Friday, December 13, 2013

Beauty: Let it Kill You

Heather King has linked to a very good essay by English pianist James Rhodes, published a few months ago in the Guardian, about the sacrifices, existential and ethical as well as physical and material, that Rhodes has made in order to be a musician. Rhodes writes (quite accurately, as any working classical musician or singer can tell you):

My life involves endless hours of repetitive and frustrating practising, lonely hotel rooms, dodgy pianos, aggressively bitchy reviews, isolation, confusing airline reward programmes, physiotherapy, stretches of nervous boredom (counting ceiling tiles backstage as the house slowly fills up) punctuated by short moments of extreme pressure (playing 120,000 notes from memory in the right order with the right fingers, the right sound, the right pedalling while chatting about the composers and pieces and knowing there are critics, recording devices, my mum, the ghosts of the past, all there watching) . . . And yet. The indescribable reward of taking a bunch of ink on paper from the shelf at Chappell of Bond Street. Tubing it home, setting the score, pencil, coffee and ashtray on the piano and emerging a few days, weeks or months later able to perform something that some mad, genius, lunatic of a composer 300 years ago heard in his head while out of his mind with grief or love or syphilis. A piece of music that will always baffle the greatest minds in the world, that simply cannot be made sense of, that is still living and floating in the ether and will do so for yet more centuries to come. That is extraordinary.

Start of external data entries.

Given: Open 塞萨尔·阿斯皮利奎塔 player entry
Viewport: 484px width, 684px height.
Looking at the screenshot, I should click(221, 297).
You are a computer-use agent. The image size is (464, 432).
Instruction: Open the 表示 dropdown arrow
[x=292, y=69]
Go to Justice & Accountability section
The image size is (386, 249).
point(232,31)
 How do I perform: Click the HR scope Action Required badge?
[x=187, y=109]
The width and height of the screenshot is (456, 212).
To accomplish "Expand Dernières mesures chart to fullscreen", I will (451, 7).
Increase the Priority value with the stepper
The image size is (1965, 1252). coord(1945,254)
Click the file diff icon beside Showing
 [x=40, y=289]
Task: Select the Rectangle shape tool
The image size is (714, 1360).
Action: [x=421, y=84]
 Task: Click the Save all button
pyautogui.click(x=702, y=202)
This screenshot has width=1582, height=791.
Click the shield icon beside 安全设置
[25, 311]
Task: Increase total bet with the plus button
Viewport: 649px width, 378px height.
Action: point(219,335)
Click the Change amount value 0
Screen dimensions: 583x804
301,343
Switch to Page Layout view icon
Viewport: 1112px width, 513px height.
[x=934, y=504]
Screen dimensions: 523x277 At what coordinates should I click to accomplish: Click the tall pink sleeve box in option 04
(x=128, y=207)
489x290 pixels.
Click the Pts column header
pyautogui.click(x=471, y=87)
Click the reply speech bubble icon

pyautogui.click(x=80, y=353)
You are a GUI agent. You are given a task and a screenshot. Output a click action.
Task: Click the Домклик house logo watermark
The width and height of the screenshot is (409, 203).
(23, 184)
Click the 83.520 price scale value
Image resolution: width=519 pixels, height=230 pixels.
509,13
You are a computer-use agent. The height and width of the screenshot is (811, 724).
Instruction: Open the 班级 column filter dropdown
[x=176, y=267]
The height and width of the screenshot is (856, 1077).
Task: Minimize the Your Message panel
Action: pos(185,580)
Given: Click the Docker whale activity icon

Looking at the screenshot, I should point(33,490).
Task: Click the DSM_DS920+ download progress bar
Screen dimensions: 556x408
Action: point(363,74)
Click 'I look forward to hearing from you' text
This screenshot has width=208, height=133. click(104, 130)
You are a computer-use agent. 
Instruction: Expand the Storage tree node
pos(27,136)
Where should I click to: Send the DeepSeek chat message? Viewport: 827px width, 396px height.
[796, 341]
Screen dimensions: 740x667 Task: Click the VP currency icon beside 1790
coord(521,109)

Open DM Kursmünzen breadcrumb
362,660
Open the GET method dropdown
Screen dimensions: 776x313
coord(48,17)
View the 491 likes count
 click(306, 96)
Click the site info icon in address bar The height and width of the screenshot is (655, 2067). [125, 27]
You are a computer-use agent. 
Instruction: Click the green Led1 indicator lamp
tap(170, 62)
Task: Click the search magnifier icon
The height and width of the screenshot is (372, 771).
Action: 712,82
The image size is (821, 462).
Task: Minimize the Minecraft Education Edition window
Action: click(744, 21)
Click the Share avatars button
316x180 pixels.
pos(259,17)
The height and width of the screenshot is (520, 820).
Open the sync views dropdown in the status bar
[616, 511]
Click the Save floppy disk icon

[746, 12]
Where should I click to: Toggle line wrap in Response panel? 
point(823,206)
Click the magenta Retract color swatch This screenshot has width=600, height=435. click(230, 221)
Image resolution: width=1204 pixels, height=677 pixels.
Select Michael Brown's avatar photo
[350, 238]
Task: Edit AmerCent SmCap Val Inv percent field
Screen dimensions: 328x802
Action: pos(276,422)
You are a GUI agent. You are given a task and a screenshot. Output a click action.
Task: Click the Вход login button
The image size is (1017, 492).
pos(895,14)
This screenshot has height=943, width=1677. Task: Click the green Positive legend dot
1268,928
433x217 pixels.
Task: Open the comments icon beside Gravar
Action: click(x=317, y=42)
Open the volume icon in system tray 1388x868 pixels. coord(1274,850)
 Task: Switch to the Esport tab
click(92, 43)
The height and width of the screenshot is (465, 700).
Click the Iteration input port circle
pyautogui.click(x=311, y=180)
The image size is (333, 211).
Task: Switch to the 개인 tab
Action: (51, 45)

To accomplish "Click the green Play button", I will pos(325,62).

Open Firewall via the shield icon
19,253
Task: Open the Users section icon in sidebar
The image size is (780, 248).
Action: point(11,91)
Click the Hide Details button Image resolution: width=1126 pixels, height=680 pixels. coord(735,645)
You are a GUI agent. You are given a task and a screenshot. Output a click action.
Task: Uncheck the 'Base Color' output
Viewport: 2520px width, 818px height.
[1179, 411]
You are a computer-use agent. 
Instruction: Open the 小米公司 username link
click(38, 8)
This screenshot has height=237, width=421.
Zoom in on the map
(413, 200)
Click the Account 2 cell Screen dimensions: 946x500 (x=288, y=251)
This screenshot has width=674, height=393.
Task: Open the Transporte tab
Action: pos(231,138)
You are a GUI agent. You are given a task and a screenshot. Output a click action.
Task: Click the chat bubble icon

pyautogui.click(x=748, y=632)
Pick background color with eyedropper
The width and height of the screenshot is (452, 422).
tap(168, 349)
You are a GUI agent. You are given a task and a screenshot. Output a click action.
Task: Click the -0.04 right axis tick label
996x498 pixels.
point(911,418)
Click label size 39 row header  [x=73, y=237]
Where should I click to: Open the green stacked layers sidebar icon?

The "and yet" part is one of the great, secret pleasures, I think, of any classical musician's life. There is a quiet but profound elation at opening a fresh piece of music and settling in to work. A young musician, to paraphrase Stanislavsky, practices his art because he loves to hear himself in it; but as you advance in that art, you begin to fall in love with practice itself. You come to love the protecting walls of even of the most moldy practice rooms, the ones with the broken piano benches, the missing ceiling tiles, and the garbage cans stuffed with half-full cups of deli coffee; such places become your kingdom of solitude, your secret laboratory, the place where you shuck off the shell of the mundane world and become better than you are. And you also come to love the methods, the process of taking apart a piece: phrase by phrase, working those phrases backwards, forwards, in triplets, in dotted rhythm, in reverse dotted rhythm, using different vowel sounds, in different keys, etc. Maybe the dawn of this very particular kind of love is one of the reasons classical musicians appear to exhibit more autistic traits than the general population.    

Using Rhodes's essay as a starting point, Heather suggests that the necessary sacrifices an artist makes -- the eschewing, or the loss, of love, financial security, success, and emotional stability -- can be a unique imitation of Christ:

If you want to be an artist, you have to be willing to be totally ripped apart. Maybe that's why we don't have more Catholic writers (and painters, and poets, and composers, and musicians). Maybe we lack the willingness to be ripped apart...to let grace work its violence on us. To wait for a wedding that may or may not ever come, practicing, practicing, practicing. Preparing, hoping, praying, waiting. . . . There is nothing more Catholic than letting ourselves be killed by love. 

Indeed, though one often hears platitudinous reassurances from teachers and mentors that you don't HAVE to to be unhappy to be an artist, one sometimes suspects that these mentors are just trying to stave off the ruining of their students' lives. Who are these happy artists our teachers allege exist? And do we admire them? Edvard Munch said, "Without anxiety and illness, I am a ship without a rudder. . . .My sufferings are part of my self and my art. They are indistinguishable from me, and their destruction would destroy my art." Conversely, Gustave Flaubert wrote:  "To be stupid, selfish, and have good health are three requirements for happiness, though if stupidity is lacking, all is lost."

Beethoven is known to have been a difficult and not very nice guy who was at times wildly unhappy, unhappy to the point of suicide when he realized that his hearing loss would eventually be profound deafness. He wrote in 1802, in a letter found after his death which has become known as the Heiligenstadt Testament:


Divine One thou lookest into my inmost soul, thou knowest it, thou knowest that love of man and desire to do good live therein. . . . With joy I hasten towards death [but]  if it comes before I shall have had an opportunity to show all my artistic capacities it will still come too early for me despite my hard fate and I shall probably wish it had come later - but even then I am satisfied, will it not free me from my state of endless suffering? Come when thou will I shall meet thee bravely. - Farewell and do not wholly forget me when I am dead.

To echo Heather's point, the sacrifice that Beethoven made in his terrible unhappiness -- the decision to forestall his own longed-for death and to continue living a life of suffering until he had brought out of himself all the beauty that he wanted to give to humanity -- is Christ-like. 

I'm not sure that great art and happiness are compatible, and, for the selfish reason that I get to be wrenched open by the  profound understanding of the human spirit that is evident in his playing, I'm rather glad that James Rhodes does not live a bourgeois life of comfort and forced good cheer.